- **DATA PROVIDED**

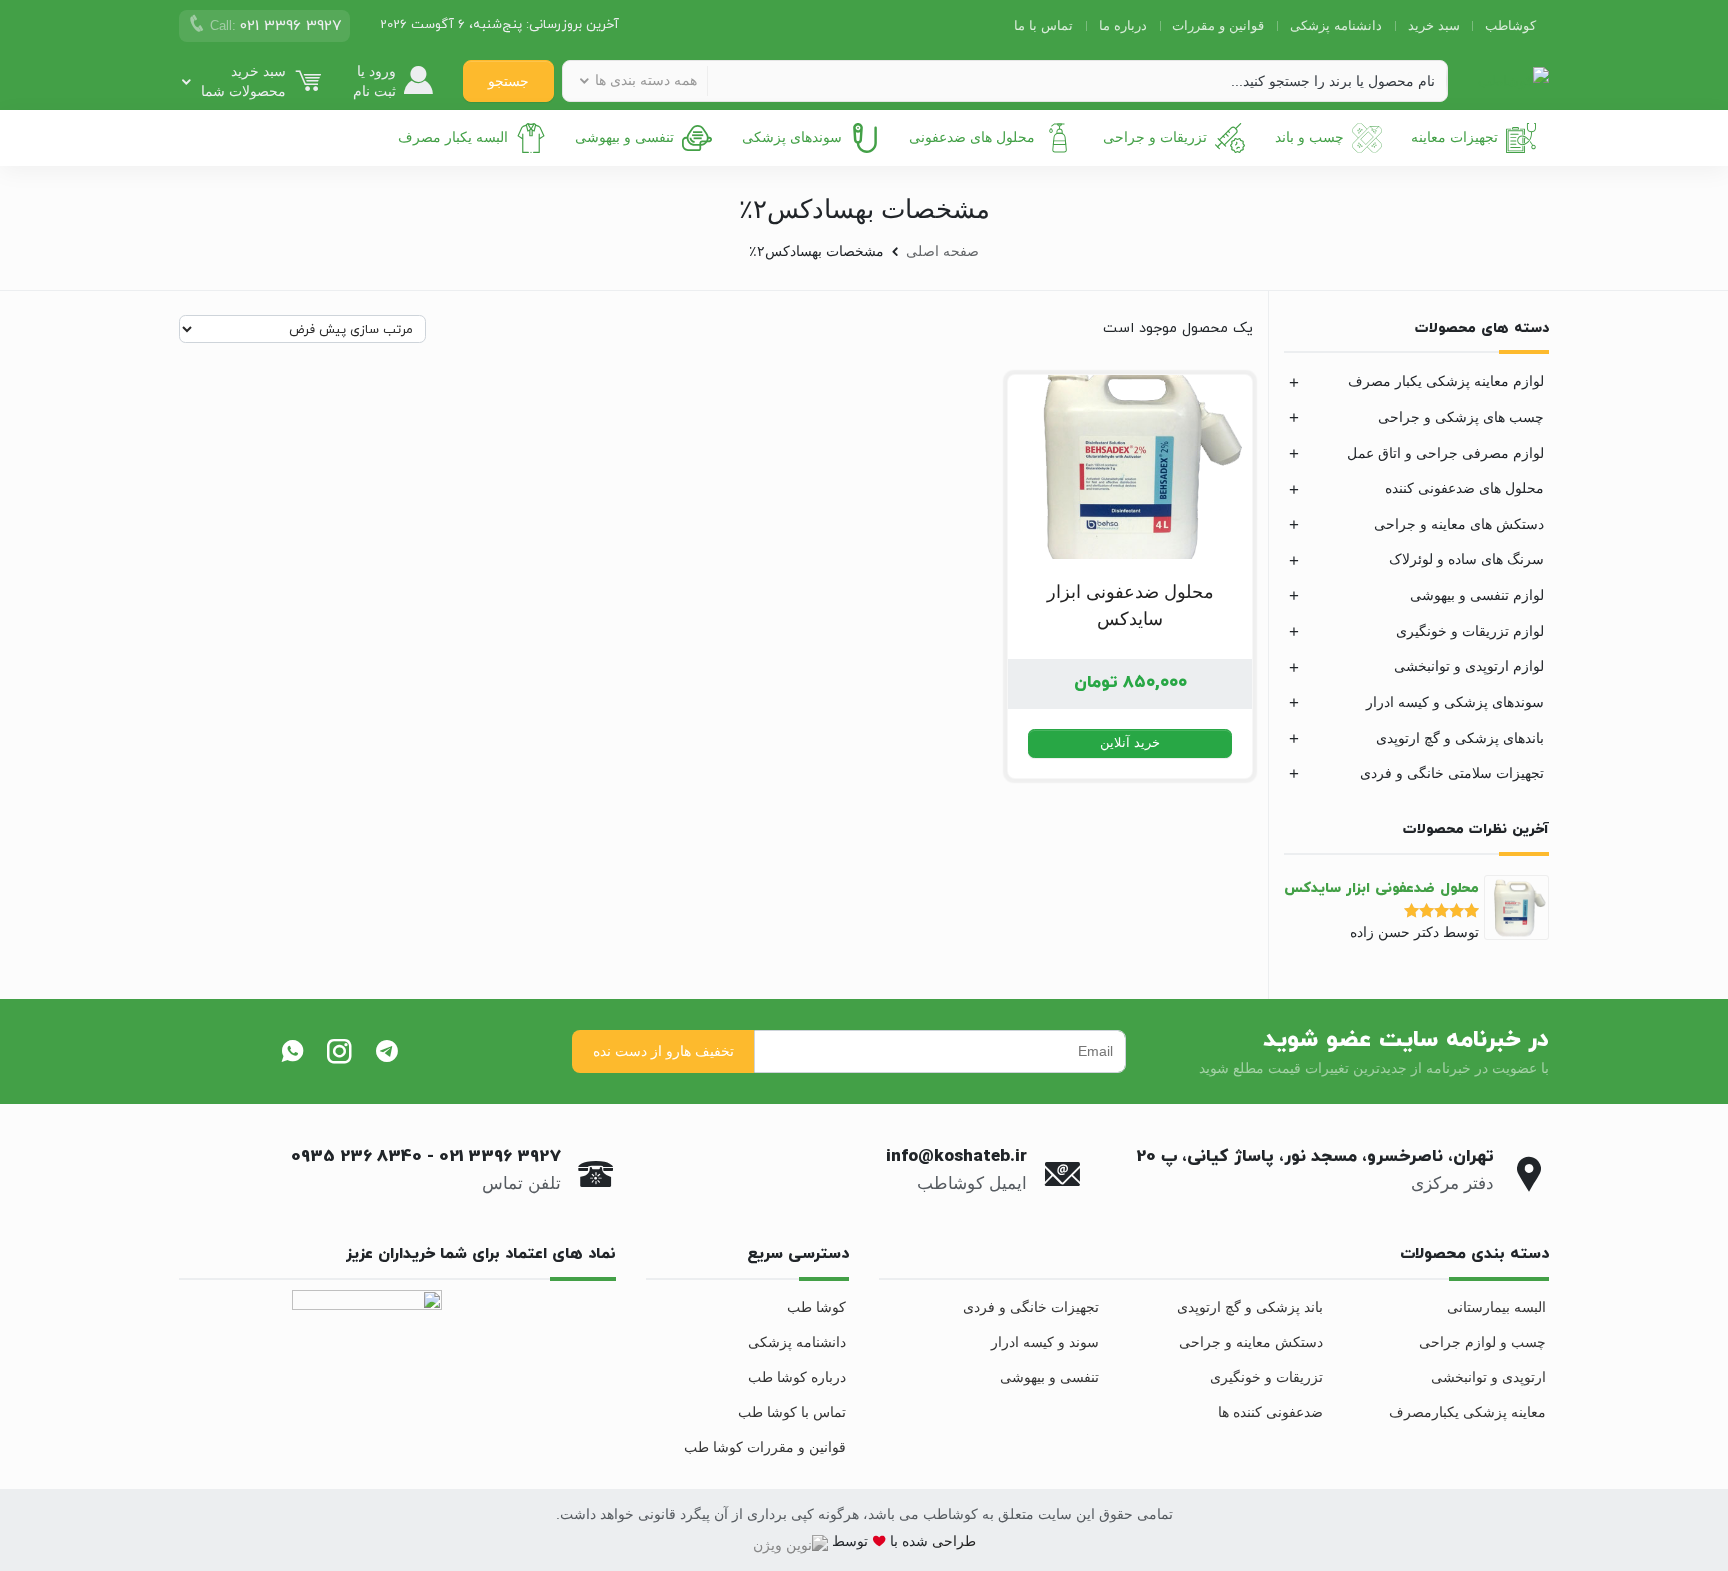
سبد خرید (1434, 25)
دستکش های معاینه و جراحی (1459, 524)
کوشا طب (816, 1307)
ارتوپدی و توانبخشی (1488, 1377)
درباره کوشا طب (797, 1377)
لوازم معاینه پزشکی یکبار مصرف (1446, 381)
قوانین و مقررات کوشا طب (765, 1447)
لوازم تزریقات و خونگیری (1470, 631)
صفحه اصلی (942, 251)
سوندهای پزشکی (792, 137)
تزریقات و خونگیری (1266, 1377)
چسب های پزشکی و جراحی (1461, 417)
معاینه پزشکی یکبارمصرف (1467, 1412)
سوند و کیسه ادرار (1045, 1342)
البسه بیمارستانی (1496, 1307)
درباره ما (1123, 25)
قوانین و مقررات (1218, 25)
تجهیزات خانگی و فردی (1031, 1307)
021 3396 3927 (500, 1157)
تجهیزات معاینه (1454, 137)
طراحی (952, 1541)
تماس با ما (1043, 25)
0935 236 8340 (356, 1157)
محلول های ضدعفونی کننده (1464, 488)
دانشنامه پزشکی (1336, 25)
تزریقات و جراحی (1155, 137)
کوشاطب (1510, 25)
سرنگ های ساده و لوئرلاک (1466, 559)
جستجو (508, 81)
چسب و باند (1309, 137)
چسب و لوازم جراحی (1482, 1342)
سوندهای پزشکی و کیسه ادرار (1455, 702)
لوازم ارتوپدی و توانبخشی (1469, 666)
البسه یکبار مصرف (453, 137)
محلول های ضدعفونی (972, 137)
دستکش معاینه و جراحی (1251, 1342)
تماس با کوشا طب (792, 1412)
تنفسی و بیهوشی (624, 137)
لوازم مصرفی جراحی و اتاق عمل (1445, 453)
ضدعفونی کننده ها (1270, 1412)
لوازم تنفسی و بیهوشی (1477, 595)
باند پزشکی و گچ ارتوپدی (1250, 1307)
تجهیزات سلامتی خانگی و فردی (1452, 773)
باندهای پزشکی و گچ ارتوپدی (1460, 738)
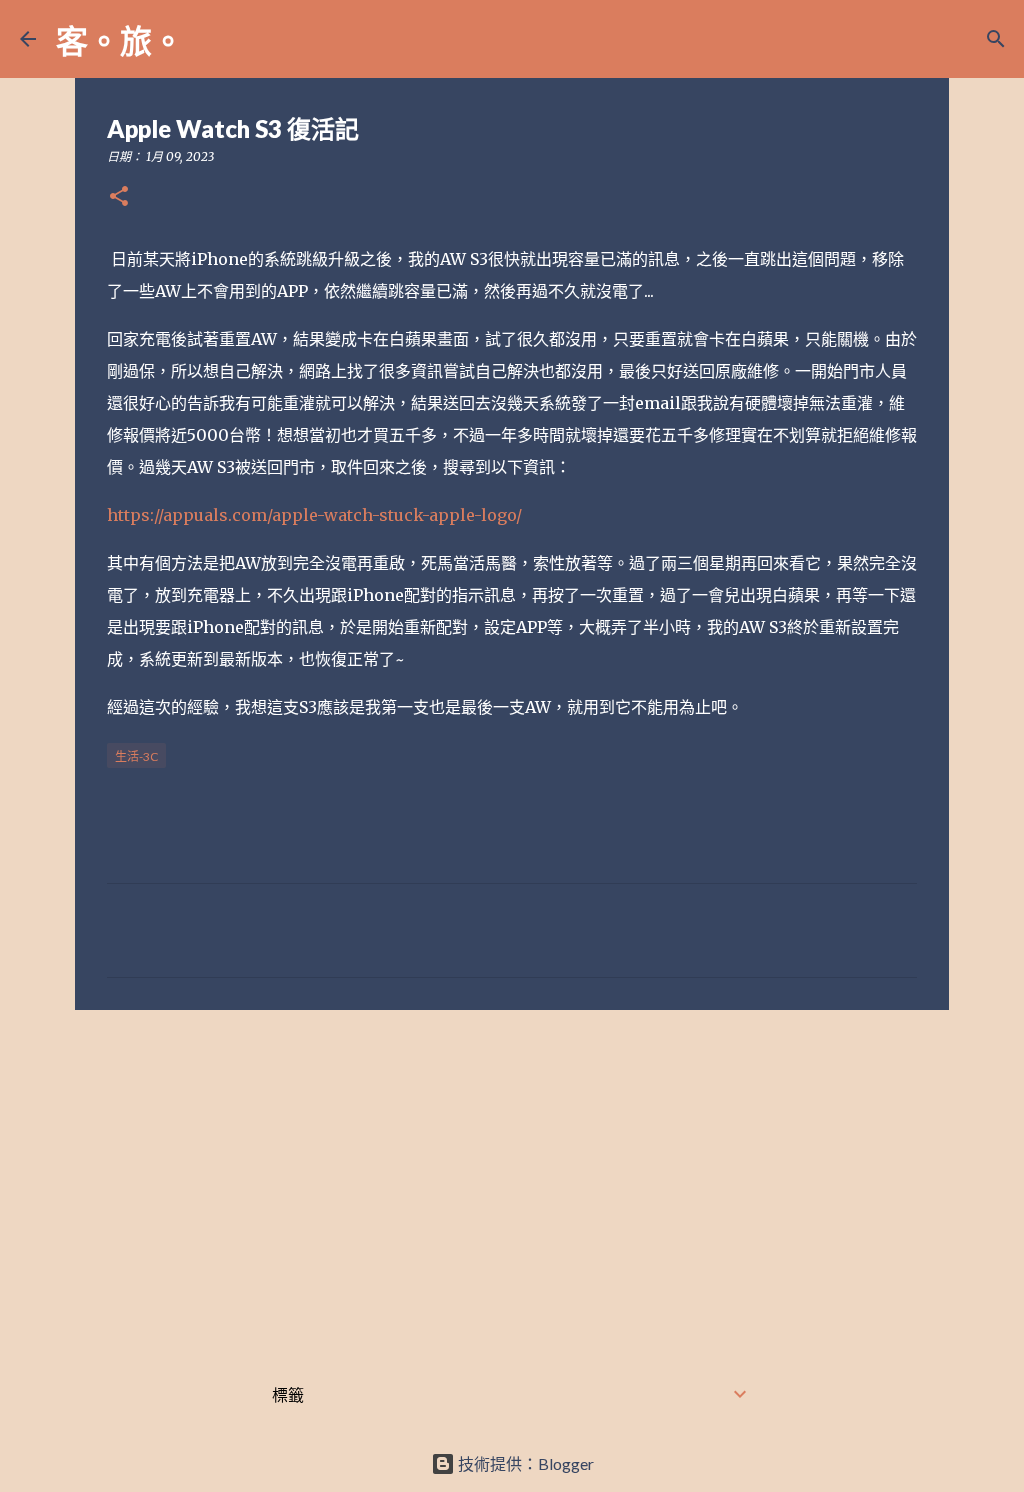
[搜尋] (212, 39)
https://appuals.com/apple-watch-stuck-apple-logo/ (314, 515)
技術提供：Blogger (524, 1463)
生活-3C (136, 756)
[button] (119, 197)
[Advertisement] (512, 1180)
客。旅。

- **REQUIRED ACTION**
The line containing "دستکش معاینه و جراحی (1251, 1342)" and each line after it through the end of the listing above are to be written out exactly, without the pictures.

- **SOLUTION TO THIS TASK**
دستکش معاینه و جراحی (1251, 1342)
تماس با کوشا طب (792, 1412)
تنفسی و بیهوشی (624, 137)
لوازم مصرفی جراحی و اتاق عمل (1445, 453)
ضدعفونی کننده ها (1270, 1412)
لوازم تنفسی و بیهوشی (1477, 595)
باند پزشکی و گچ ارتوپدی (1250, 1307)
تجهیزات سلامتی خانگی و فردی (1452, 773)
باندهای پزشکی و گچ ارتوپدی (1460, 738)
[搜尋] (212, 39)
https://appuals.com/apple-watch-stuck-apple-logo/ (314, 515)
技術提供：Blogger (524, 1463)
生活-3C (136, 756)
[button] (119, 197)
[Advertisement] (512, 1180)
客。旅。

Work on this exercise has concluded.